The US oil benchmark briefly surged to $95 per barrel due to concerns over decreasing stockpiles at a crucial storage hub, which raised worries about a global drop in crude oil supplies.
West Texas Intermediate (WTI) reached its highest level since August of the previous year before stabilizing. This increase in oil prices was primarily driven by a reduction in inventories at Cushing, Oklahoma, which serves as the delivery point for US futures.
As supplies at Cushing approach minimum operational levels, significant price indicators are experiencing sharp increases, driven by concerns of scarcity. This trend is having a ripple effect worldwide, with WTI and the global benchmark Brent displaying extremely bullish pricing structures. Traders are willing to pay substantial premiums to secure local crude oil supplies.
“It really all boils down to concerns over supply tightness continuing and even exacerbating going into the northern hemisphere winter months,” Vandana Hari, founder of consultancy Vanda Insights, said on Bloomberg TV. “You have a market which is very tightly strung right now, almost on the verge of panic.”

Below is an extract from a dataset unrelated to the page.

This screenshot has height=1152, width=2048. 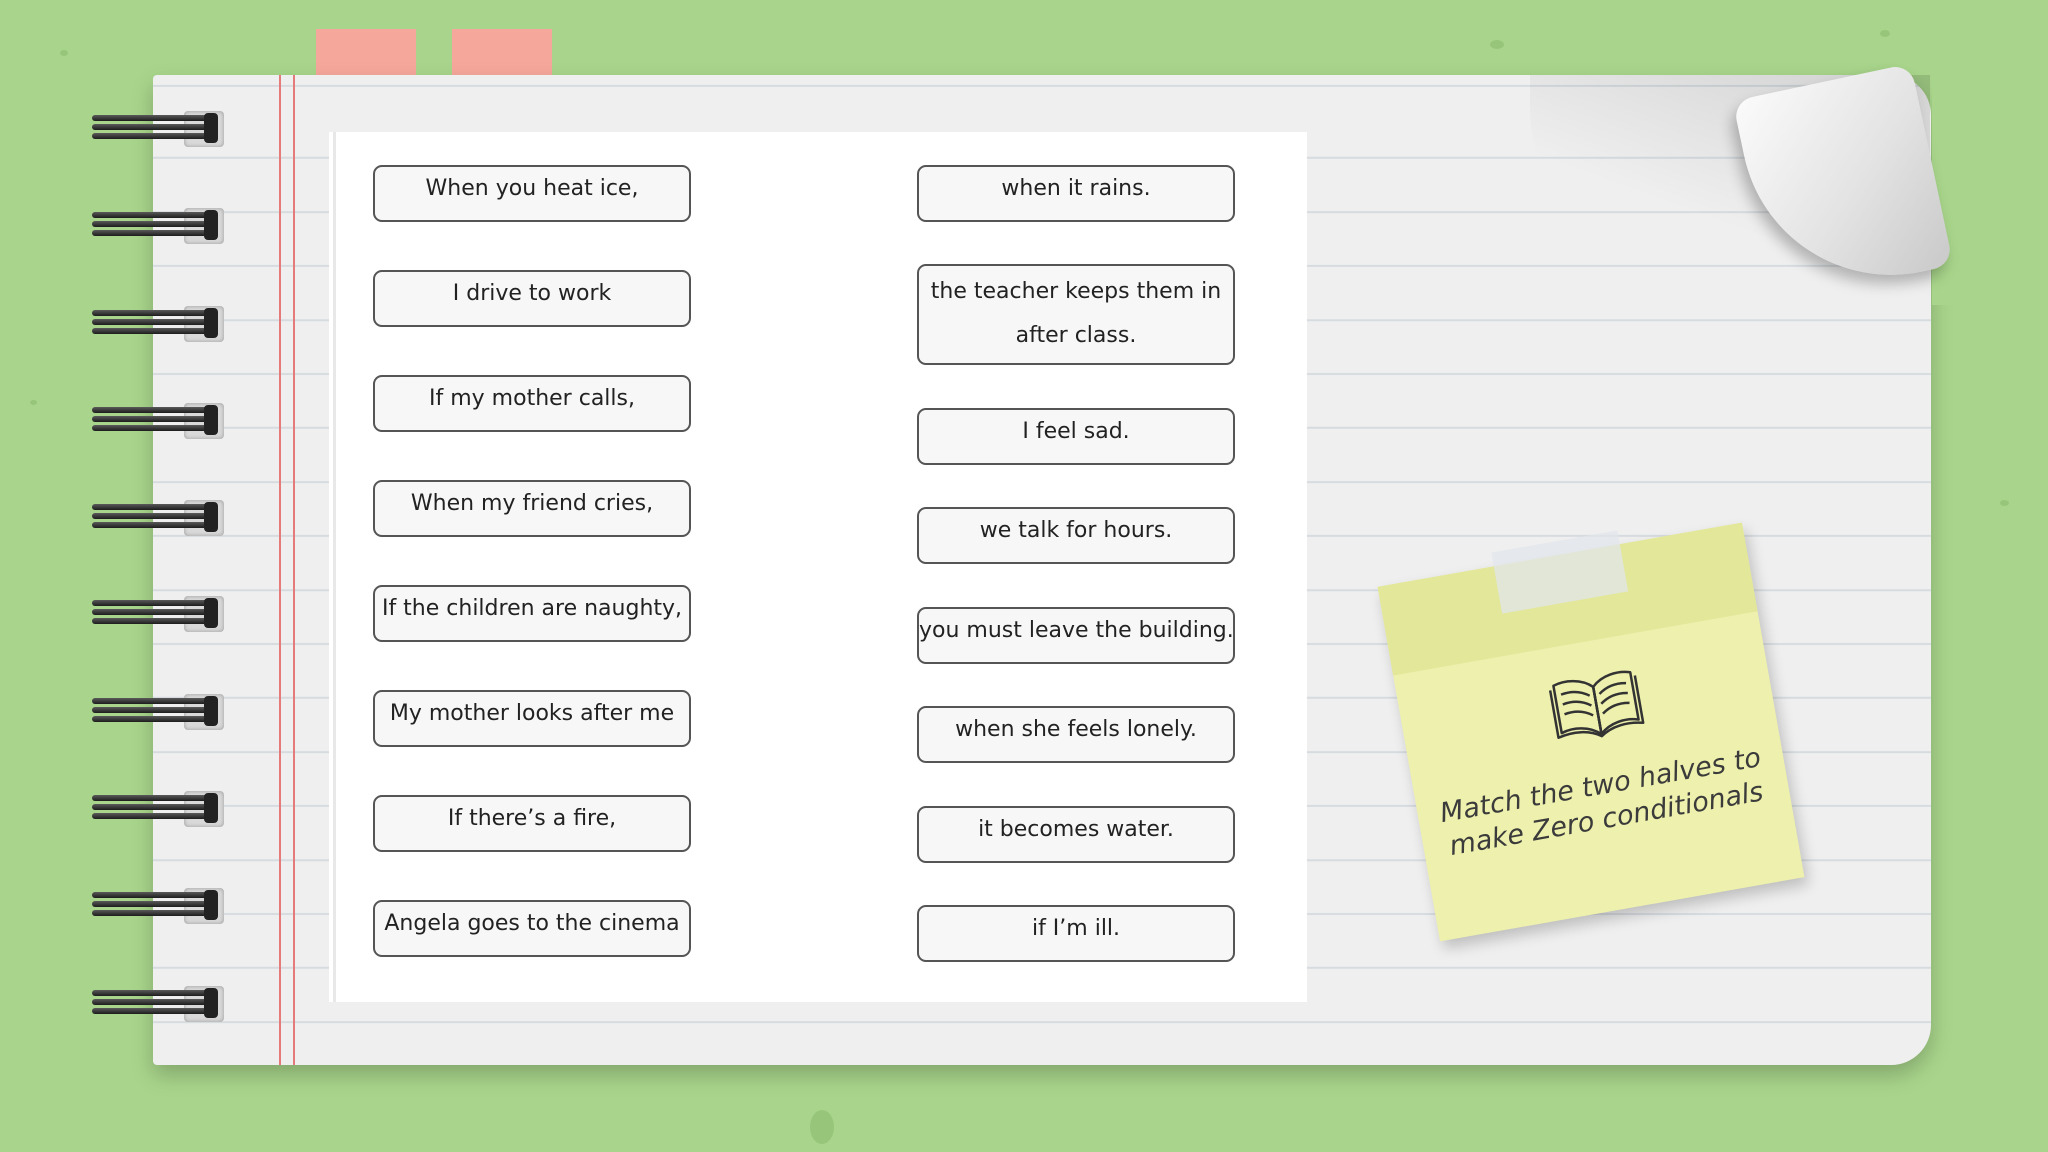 What do you see at coordinates (1076, 636) in the screenshot?
I see `right-item: you must leave the building.` at bounding box center [1076, 636].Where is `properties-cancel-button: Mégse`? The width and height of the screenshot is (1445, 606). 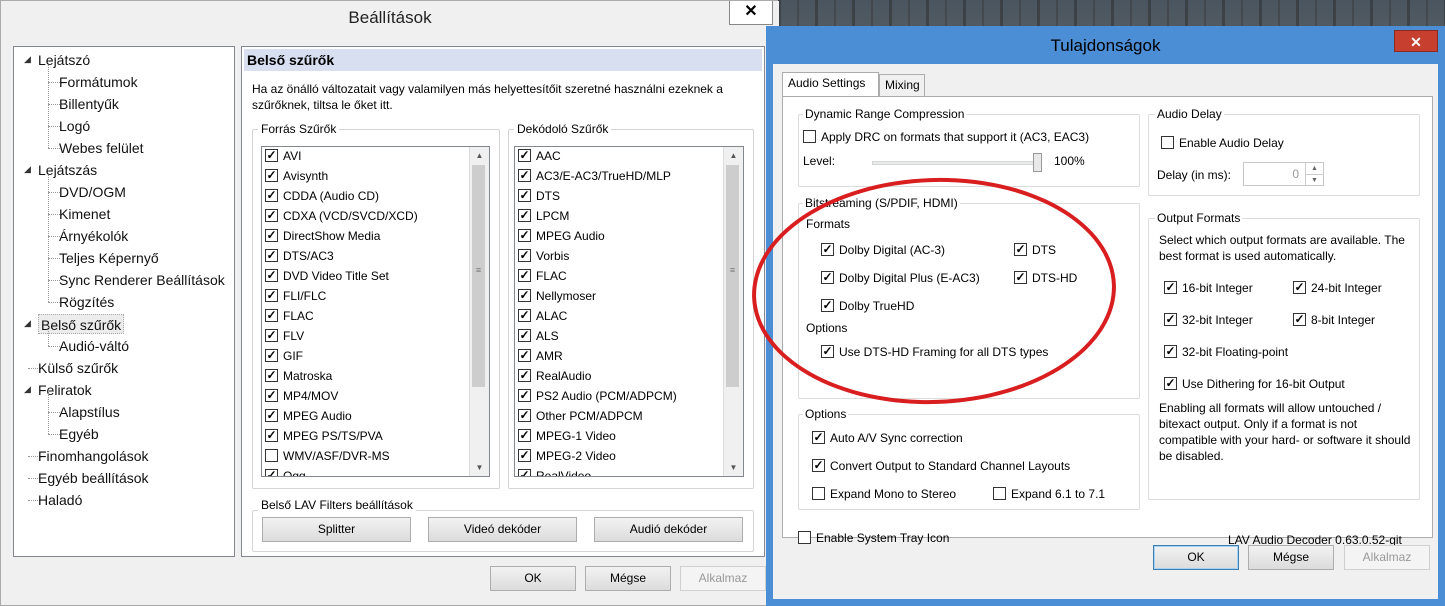
properties-cancel-button: Mégse is located at coordinates (1291, 558).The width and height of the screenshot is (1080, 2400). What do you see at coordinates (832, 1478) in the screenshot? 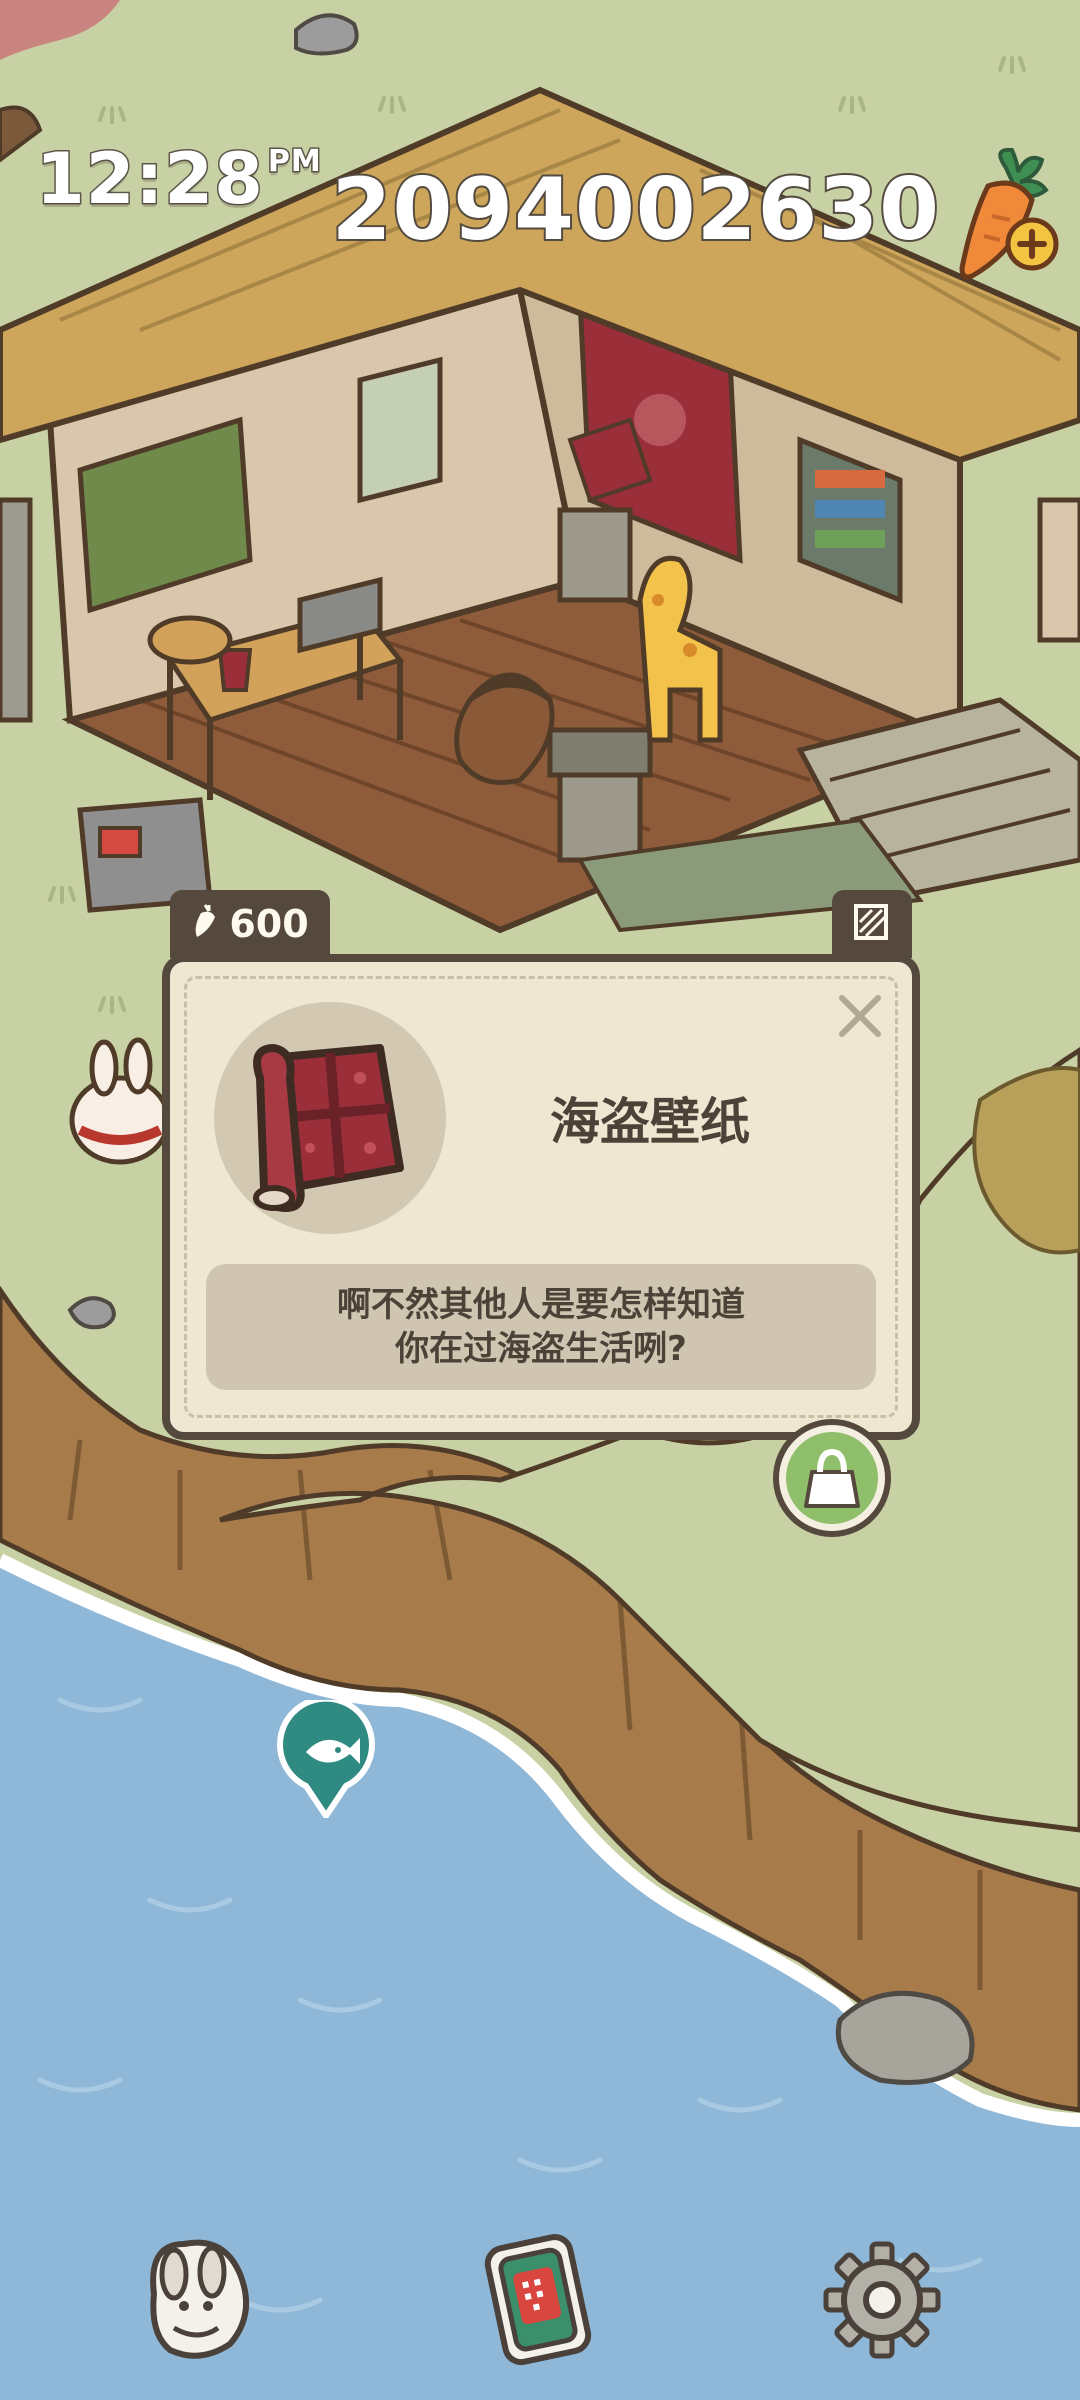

Official data released on Wednesday revealed that overall US crude stockpiles experienced a more significant decline than anticipated. This underscores the rapid tightening of the market due to supply reductions from major oil producers such as Saudi Arabia and Russia.
WTI crude oil prices have surged by approximately one-third since the end of June and are poised to record the most substantial quarterly gain since June 2020, a period marked by price fluctuations in the early stages of the pandemic. Brent crude has also exceeded $97 in intraday trading this week.
Earlier this month, OPEC predicted a potential deficit of up to 3 million barrels per day in crude oil supply during the fourth quarter. With robust demand persisting in the US and China, many market observers now view the possibility of oil prices reaching $100 as inevitable, even in the face of a strengthening US dollar and concerns about elevated global interest rates.
The tightening of physical oil markets is evident in the futures curve. The prompt spread for WTI, which represents the price difference between the nearest futures contract, has surged to as much as $2.60 per barrel within the bullish backwardation structure.
This is a significant increase from just 61 cents observed in the middle of the previous week. Additionally, options trading is reflecting concerns about larger price fluctuations.